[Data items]
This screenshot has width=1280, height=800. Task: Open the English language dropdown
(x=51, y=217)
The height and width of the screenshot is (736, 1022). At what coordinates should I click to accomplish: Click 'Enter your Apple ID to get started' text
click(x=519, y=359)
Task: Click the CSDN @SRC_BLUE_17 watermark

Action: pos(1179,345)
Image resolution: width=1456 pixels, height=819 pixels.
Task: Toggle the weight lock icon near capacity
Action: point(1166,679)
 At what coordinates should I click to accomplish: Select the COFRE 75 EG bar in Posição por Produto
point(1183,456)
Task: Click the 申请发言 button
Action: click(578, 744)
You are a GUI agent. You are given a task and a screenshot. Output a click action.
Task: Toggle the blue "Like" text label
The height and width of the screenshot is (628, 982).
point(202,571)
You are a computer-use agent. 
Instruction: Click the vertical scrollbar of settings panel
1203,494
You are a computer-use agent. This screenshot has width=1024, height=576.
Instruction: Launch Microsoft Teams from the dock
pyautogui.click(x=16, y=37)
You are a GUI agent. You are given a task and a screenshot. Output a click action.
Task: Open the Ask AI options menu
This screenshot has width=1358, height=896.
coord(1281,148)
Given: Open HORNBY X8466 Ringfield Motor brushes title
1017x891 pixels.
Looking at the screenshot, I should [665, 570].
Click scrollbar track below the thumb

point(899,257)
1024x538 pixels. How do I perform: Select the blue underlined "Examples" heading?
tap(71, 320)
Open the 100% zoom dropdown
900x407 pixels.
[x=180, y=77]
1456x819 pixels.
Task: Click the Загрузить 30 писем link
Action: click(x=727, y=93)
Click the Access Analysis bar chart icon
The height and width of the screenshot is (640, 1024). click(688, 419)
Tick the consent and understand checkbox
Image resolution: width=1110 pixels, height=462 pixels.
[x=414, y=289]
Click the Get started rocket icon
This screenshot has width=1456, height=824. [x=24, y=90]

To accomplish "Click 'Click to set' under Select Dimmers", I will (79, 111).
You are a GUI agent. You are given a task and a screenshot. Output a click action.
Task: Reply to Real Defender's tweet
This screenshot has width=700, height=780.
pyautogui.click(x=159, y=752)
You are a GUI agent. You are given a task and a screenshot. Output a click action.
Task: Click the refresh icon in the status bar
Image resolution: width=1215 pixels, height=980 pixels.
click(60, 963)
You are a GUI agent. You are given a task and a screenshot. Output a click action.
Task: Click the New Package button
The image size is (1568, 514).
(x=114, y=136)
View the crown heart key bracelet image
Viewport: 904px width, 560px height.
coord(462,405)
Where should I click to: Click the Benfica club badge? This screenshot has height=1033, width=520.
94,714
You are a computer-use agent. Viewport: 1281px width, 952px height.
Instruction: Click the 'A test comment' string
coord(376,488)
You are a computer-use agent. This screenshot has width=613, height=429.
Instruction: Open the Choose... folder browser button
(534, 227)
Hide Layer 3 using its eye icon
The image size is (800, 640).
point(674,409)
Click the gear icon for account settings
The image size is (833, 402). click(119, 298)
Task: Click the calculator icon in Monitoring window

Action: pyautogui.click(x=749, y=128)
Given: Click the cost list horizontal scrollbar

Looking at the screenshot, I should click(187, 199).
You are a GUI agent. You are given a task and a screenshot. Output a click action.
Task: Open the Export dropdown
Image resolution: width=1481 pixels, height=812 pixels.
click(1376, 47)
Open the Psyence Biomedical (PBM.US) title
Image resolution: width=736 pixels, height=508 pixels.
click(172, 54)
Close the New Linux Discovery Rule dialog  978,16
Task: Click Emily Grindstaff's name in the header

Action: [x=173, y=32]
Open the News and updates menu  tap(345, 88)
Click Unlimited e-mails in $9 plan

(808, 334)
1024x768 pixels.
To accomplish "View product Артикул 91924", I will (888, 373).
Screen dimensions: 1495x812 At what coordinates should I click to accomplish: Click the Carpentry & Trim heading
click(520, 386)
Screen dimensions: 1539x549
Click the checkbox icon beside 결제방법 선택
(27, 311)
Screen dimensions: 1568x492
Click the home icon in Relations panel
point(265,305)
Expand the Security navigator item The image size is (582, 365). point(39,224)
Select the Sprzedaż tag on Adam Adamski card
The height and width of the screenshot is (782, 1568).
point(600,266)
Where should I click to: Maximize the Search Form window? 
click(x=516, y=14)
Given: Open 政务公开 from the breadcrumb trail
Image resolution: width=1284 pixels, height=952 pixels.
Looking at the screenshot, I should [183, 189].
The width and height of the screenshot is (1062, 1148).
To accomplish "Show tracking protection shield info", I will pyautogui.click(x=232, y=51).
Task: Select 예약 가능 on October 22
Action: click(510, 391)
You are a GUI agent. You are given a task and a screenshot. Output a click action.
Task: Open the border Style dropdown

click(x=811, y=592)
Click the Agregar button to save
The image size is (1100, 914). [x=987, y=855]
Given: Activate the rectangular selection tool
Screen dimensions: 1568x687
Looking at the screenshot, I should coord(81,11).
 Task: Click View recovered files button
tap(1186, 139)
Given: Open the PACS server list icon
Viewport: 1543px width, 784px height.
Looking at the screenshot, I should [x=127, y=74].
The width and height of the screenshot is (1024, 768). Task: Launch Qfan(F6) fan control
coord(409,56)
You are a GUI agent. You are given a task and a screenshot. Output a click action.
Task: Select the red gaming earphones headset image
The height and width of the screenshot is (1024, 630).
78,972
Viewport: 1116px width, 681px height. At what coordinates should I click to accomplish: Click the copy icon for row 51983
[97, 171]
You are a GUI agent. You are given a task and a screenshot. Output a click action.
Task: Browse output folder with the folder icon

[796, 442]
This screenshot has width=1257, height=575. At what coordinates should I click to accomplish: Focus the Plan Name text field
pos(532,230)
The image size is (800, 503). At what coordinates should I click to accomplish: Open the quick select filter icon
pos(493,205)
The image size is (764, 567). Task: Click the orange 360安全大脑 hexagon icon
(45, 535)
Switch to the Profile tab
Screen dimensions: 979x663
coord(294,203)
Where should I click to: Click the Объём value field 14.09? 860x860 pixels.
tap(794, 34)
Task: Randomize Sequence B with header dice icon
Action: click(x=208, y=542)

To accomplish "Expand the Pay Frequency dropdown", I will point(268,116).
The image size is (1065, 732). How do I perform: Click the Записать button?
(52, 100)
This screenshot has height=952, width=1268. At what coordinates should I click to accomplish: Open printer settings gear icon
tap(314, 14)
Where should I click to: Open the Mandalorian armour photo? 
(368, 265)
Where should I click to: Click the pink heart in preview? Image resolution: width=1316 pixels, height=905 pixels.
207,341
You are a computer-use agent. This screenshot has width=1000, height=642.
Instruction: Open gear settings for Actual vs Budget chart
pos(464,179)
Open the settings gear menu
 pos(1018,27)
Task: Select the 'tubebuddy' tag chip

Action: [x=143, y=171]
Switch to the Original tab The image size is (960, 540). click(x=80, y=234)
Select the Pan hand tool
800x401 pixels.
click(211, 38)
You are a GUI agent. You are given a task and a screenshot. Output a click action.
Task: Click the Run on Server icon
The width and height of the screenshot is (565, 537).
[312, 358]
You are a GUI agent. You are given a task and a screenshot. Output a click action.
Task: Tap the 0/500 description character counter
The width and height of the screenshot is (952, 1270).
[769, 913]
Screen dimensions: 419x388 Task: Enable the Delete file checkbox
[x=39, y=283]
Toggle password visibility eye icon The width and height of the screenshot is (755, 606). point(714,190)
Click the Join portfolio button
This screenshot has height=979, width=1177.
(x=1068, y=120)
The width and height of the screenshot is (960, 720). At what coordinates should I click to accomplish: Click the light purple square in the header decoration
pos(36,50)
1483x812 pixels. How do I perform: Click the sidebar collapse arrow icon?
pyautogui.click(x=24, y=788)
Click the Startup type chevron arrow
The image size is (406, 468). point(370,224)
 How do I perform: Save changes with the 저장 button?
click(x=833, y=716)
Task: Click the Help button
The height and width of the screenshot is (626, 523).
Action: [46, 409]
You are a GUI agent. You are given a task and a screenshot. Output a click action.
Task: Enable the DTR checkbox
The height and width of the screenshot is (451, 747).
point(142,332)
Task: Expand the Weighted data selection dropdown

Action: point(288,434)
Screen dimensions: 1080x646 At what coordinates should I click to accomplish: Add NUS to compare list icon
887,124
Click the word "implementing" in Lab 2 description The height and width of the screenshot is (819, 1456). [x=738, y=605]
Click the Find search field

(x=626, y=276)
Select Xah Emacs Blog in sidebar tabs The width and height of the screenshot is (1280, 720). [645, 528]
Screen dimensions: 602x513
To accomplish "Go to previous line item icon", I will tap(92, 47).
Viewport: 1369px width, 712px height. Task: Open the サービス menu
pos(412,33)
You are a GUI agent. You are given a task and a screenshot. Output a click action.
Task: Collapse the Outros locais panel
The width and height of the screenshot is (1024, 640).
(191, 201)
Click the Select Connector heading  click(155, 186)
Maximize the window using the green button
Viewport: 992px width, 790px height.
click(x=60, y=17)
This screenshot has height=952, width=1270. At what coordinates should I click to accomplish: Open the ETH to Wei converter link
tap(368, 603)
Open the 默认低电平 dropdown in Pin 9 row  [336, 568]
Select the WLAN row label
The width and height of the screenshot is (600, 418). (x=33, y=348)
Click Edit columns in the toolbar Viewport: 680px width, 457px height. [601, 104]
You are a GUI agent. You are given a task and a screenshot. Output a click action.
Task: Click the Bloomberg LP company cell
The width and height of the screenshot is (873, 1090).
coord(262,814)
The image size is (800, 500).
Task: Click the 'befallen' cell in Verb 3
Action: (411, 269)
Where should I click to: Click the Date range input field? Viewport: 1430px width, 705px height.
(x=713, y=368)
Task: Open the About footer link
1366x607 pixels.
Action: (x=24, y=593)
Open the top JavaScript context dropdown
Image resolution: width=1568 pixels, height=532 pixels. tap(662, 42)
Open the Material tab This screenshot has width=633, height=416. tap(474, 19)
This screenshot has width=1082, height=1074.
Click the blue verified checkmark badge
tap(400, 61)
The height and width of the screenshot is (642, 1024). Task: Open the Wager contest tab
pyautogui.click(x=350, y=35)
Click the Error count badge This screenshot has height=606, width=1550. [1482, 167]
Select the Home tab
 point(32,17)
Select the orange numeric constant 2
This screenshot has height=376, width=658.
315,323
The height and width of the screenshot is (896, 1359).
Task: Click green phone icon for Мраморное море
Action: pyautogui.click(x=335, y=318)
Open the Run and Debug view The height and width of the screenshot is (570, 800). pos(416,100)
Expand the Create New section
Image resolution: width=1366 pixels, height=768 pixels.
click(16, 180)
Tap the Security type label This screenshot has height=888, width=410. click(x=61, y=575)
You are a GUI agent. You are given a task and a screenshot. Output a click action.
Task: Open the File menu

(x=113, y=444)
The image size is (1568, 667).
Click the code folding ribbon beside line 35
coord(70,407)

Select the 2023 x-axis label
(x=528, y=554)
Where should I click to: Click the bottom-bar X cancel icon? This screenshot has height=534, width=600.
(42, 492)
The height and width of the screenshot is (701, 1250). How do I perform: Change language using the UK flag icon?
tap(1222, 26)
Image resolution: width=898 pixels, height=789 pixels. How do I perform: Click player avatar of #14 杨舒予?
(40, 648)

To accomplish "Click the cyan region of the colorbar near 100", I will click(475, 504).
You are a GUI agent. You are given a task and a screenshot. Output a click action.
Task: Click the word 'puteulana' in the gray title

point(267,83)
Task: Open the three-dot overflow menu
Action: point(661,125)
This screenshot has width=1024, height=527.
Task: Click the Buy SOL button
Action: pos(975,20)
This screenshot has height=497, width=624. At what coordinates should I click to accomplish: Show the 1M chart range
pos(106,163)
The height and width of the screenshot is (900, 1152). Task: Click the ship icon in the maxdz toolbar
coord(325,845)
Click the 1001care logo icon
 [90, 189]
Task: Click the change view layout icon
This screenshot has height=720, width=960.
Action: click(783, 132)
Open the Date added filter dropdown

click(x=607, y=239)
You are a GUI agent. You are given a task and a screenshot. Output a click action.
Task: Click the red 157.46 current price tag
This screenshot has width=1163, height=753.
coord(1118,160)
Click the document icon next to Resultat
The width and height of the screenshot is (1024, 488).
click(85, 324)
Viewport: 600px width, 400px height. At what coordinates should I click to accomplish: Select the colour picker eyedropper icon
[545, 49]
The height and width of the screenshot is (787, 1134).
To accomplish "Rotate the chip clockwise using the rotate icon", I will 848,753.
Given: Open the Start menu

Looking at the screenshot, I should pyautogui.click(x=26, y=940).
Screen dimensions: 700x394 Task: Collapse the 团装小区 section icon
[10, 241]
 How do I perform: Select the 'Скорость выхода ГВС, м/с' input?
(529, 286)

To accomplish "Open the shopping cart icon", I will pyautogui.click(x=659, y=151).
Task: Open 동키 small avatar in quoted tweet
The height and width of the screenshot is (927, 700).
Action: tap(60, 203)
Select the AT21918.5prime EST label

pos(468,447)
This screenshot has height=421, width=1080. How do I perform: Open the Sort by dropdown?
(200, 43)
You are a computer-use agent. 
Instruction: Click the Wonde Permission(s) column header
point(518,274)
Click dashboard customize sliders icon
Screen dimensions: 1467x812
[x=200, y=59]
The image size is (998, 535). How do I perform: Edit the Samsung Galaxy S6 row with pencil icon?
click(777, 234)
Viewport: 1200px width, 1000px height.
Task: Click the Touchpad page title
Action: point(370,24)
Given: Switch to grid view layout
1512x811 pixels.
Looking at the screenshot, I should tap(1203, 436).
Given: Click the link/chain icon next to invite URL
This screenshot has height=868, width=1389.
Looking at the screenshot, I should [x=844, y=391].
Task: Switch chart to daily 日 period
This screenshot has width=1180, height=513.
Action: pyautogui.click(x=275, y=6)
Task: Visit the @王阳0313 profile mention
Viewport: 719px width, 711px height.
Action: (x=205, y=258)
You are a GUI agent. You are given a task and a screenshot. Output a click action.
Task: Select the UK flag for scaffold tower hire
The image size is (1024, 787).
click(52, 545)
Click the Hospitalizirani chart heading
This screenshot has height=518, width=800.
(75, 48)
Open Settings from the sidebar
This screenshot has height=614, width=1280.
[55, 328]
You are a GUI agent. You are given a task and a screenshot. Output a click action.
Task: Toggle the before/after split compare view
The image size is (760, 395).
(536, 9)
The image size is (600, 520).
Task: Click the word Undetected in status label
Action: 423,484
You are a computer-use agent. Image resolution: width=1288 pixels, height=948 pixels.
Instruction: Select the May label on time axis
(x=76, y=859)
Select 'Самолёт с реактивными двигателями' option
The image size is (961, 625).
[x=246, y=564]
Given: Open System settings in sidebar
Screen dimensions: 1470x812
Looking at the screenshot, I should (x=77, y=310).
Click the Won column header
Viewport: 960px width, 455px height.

* [EXERCISE GOAL]: Convert the lines from the one containing "Task: Switch chart to daily 日 period" through the one containing "Action: (x=205, y=258)" into a Markdown table with the columns "Row" and "Line", numbering each row and leaving out blank lines.

* [TASK ANSWER]:
| Row | Line |
|---|---|
| 1 | Task: Switch chart to daily 日 period |
| 2 | This screenshot has width=1180, height=513. |
| 3 | Action: pyautogui.click(x=275, y=6) |
| 4 | Task: Visit the @王阳0313 profile mention |
| 5 | Viewport: 719px width, 711px height. |
| 6 | Action: (x=205, y=258) |